Puis il évoque sa vie au Mozambique, le business qui l’emploie, sa survie comme il préfère dire. Il en vient donc aux conditions de vie des migrants ; il en est un après tout. Il est frappé par le système qui propose les pires boulots aux migrants, la "nation arc-en-ciel" toujours dans le collimateur. Tout ça parce qu’ils acceptent des salaires de misère. Fiona lui rappelle qu’en Afrique-du-Sud le travail est encadré par l'existence d'un salaire minimum. Je ne dis pas autre chose en parlant de la France et qu’ils font les jobs qu’aucun autre ne veut faire. Il n’en démord pas, les migrants sont moins gourmands selon lui. Chou blanc, première.

Fiona relance alors d'une diaspora chinoise. Heureusement qu'ils sont là pour faire les sales boulots s'exclame-t-elle. L'Afrique-du-Sud est un pays de mines, les conditions de travail y sont dantesques et même les noirs ne veulent plus y plonger. Tu m'étonnes! Ils tombent d'accord sur ce sujet. Les liens de solidarité, l'organisation de leur communauté, l'intelligence et le pragmatisme économique qui les caractérisent. Les chinois, néo-colons ou pas, sont un peuple brillant.

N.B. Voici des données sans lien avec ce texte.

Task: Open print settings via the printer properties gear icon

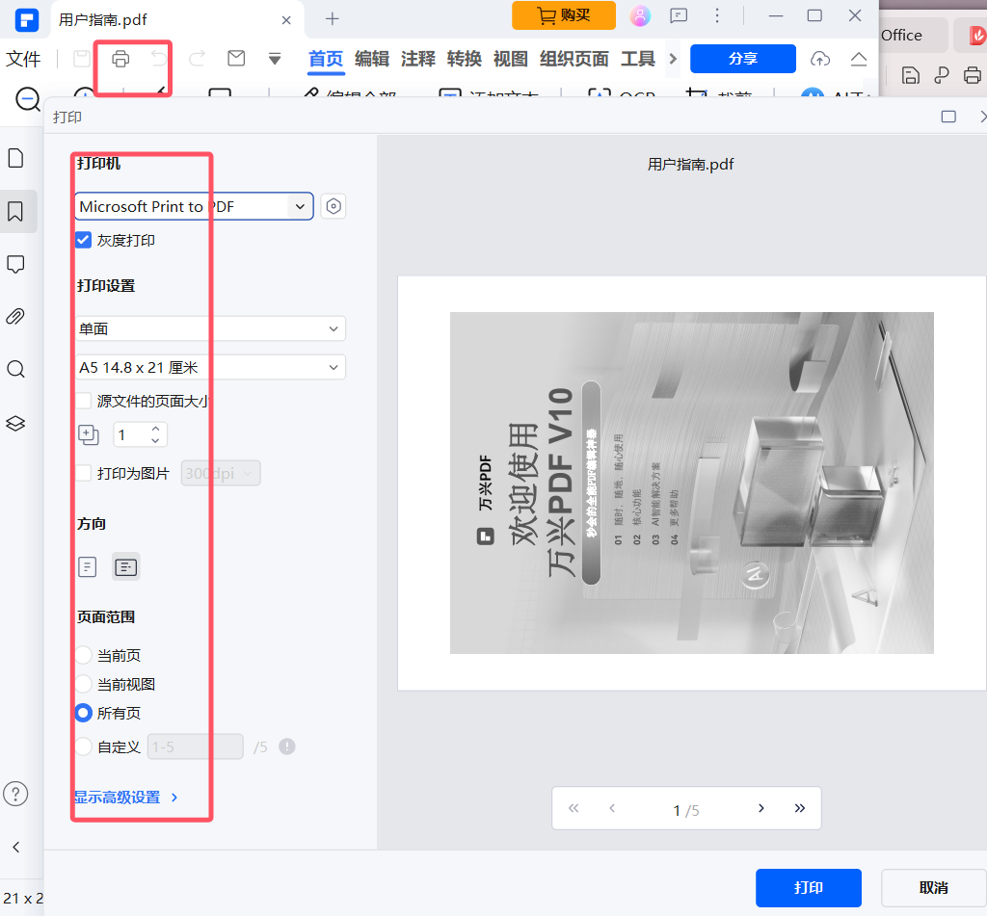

Sans transition, la politique de Trump envers les mexicains vient se poser sur le coin de la serviette de plage. Étrangement, pour eux deux, Trump est un fou dangereux mais l’idée du mur ne leur déplaît pas. Il y a trop de mexicains aux États-Unis. J'essaie de placer la théorie selon laquelle ce mur n'est pas fait pour stopper l'immigration mais bien pour servir de nasse afin de pêcher les illégaux qui se trouvent sur le territoire américain en toute facilité. Chou blanc donc, je repasserai.

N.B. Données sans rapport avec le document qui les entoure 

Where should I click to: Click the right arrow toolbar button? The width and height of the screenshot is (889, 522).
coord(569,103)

Tout en scrutant l'horizon serein, me disant qu'une guerre pouvait bien éclater sur la terre ferme et que rien ne pourrait atteindre l'île sur laquelle on se trouvait actuellement, voilà Ryan qui clame qu’on est tous des humains, que nous formons une seule et même espèce. Fiona soupire qu’elle rêve de paix dans le monde. Ce doit la être la tranquillité du lieu, son éloignement, qui leur fait dire les pires banalités. On n'est jamais à l'abri de rien, nulle part.

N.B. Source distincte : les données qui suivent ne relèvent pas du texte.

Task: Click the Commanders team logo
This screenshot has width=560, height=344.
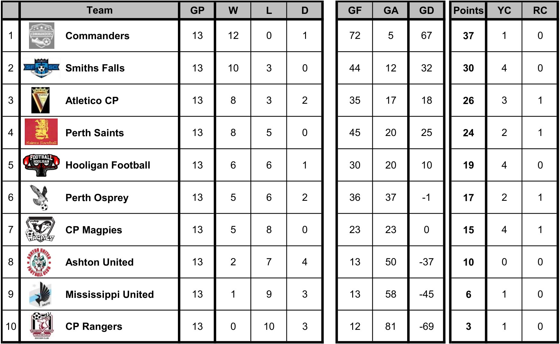Action: pos(42,36)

Puis Mars est évoquée, allez savoir pourquoi. Ils parlent de sa colonisation future, des plans conçus, des conditions de réalisation, des difficultés sur place. Je pose une colle en demandant si on ne ferait pas mieux d’investir tout cet argent pour sauver ce qui peut encore l’être. Chou blanc, encore. Non, le Monde est foutu alors autant aller tout détruire ailleurs. Ils regrettent amèrement qu’il en soit ainsi et cette amertume ne laisse aucune place à l’espoir. Ils doivent malgré tout se dire qu'en tant qu'occidentaux avec pouvoir d'achat, ils ont une chance de finir sur la planète rouge.

En parlant de rouge, de toute façon, les russes ont trouvé de quoi anéantir cette bonne vieille Terre et signer l’arrêt de mort de l’humanité. Ryan parle de virus découverts par eux puis d’une douzaine de plantes mortelles pour l’Homme seulement et que tout finira comme ça. Allez hop, fin de l'histoire, circulez il n'y aura plus rien à voir.

Bazaruto oppose ses puissantes dunes à la face de l’océan, à celles du temps et des hommes. Comme un air de bout du monde. Peut-on rêver meilleur endroit pour en évoquer sa fin?